As population of oysters drops in bay, a new type of farming takes seed Against the Tide

July 06, 1995|By Carl Schoettler | Carl Schoettler,Sun Staff Writer

On a narrow wooden pier jutting out into the Magothy River, Michelle Powell Cummins sifts through the gravelly silt at the bottom of a wooden tray like a prospector panning for gold.

But she's looking for oysters, not nuggets. Ms. Powell Cummins is one of Maryland's few oyster farmers. She doesn't expect to find gold in the Magothy. But she'd like to make a little money with her oyster patch.

In the tray, her oysters are almost microscopic, hard to see on the crushed shell on which they're "set," but there are thousands of them. Possibly more than all the mature oysters sent to market from Maryland waters last season, which was a sad enough 148,000 bushels (actually up a bit from previous years). A couple of hundred thousand or so teeny, tiny oysters inhabit the trays Ms. Powell Cummins is tending.

"See that really thin layer of growth there -- that's new," she says, displaying a chip of an oyster. "These guys have been in here three days. They'll stay here until they grade off on the quarter-inch mesh, then they'll go over in the pond on the South River.

"I want to try to have 500,000 in the water for next year," she says. "I have sales for 250,000, which I need to meet. I also need 200,000 for sale this year. I'd think these guys would be 1 inch by August."

But, so far, she's actually more of a nursery operator than a farmer, more environmentalist than aquaculturist.

"A lot of my market is 1- to 2-inch oysters for gardens and reef restoration," she says. "At this point, all my sales are going to that. If I keep 500,000 for next year, I should have enough for restaurant sales for next year.

"So this is kind of fun. I really enjoy these guys."

Ms. Powell Cummins scampers about the pier near Pasadena, tanned, lithe and a few months pregnant with her and husband Stephen's first child. She's 27 and a 1988 graduate of Swarthmore College in marine studies.

Farming bivalves

"I always had wanted to farm some bivalve," she says, " 'always' meaning since my sophomore year in college, when I realized oysters were it."

She worked at Woods Hole Oceanographic Institution on Cape Cod and the Chesapeake Biological Laboratory on Solomons Island, and did a couple of internships with oyster projects at the University of Washington.

They farm the Japanese oyster, Crassostrea gigas, on the Northwest coast and widely around the world, notably in England and France. The French are perhaps the world's greatest oyster eaters and the great French oysters like La Rochelle's fin de clair are now almost all farmed gigas.

The East Coast and Gulf Coast oyster is Crassostrea virginica, the most revered of which have been plump, stately and increasingly rare Chincoteagues. The alien gigas are barred from the bay.

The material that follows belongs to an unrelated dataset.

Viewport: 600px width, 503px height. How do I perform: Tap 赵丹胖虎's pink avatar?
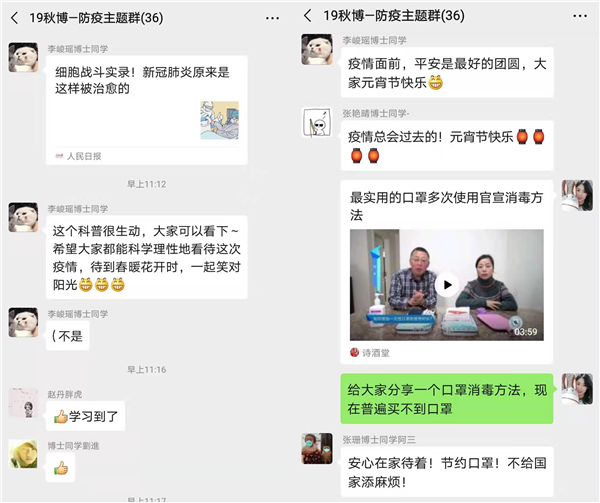point(23,403)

After college, Ms. Powell Cummins wanted to go look at how they farm oysters in Europe. She's a pretty good sailor, so she got to Britain aboard U.S. Women's Challenge, the yacht entered, but unraced, in the 1989 Whitbread Round the World Race.

She talked oyster culture with growers at Whitstable, a famous oyster town since Roman times, a place again where virtually all oysters are farm-grown.

"I actually worked as a consultant with this fishing company on the Isle of Wight, which had bought some oyster leases and didn't have an idea of what to do with them," she says. "I used that money to get down to France and Jersey and Guernsey to check out their systems. Then I came back here."

On the pier in the Magothy, her oyster aquaculture starts with a series of pumps and white plastic tubes watering a half-dozen sieve-like trays -- a "down-welling" system because the water comes in at the top and goes out at the bottom.

"See how meager and low-cost everything is," she says, laughing. "But it works."

Life begins

Her oysters begin life as "spat" -- larvae she buys wherever she can legally. They "set" on minute pieces of shell and start growing into oysters. When they get to about a quarter-inch, she puts them into mesh plastic bags. Off the end of the pier, a few bags of oysters grow like well-fed gourmands.

Ms. Powell Cummins pulls up a bag and drops it on the pier.

"See these guys, growing in here?" she says. "They're all about 2-inch oysters. This is what provides the habitat. There's a few shrimp and things I see in here. And see all this algae growing on the bottom?

"But the biggest thing you're going to notice is all these littlguys right here and that's what everybody comes and feeds on. All those little shrimp. The arthropods and the isopods. That's what the ducks will come to feed on. The fish will come to feed on. The crabs will come to feed on."

She lifts the bag and the planks underneath are covered with translucent little beasties scurrying hither and yon, around and about.

"All I really see in here now is a good barnacle set. I'm sure there are some crabs and stuff," she says, tentatively. Then happily: "Here's a little crab, right here!"

The little fellow is about as big as a baby's toenail.